Saved data entries
--

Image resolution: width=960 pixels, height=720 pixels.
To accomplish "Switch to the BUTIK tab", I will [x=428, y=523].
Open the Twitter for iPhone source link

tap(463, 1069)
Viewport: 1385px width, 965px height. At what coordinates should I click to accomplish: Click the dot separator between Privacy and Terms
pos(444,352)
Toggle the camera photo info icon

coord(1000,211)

--

Retype all of the records above, keeping them identical.

Image resolution: width=960 pixels, height=720 pixels.
To accomplish "Switch to the BUTIK tab", I will [x=428, y=523].
Open the Twitter for iPhone source link

tap(463, 1069)
Viewport: 1385px width, 965px height. At what coordinates should I click to accomplish: Click the dot separator between Privacy and Terms
pos(444,352)
Toggle the camera photo info icon

coord(1000,211)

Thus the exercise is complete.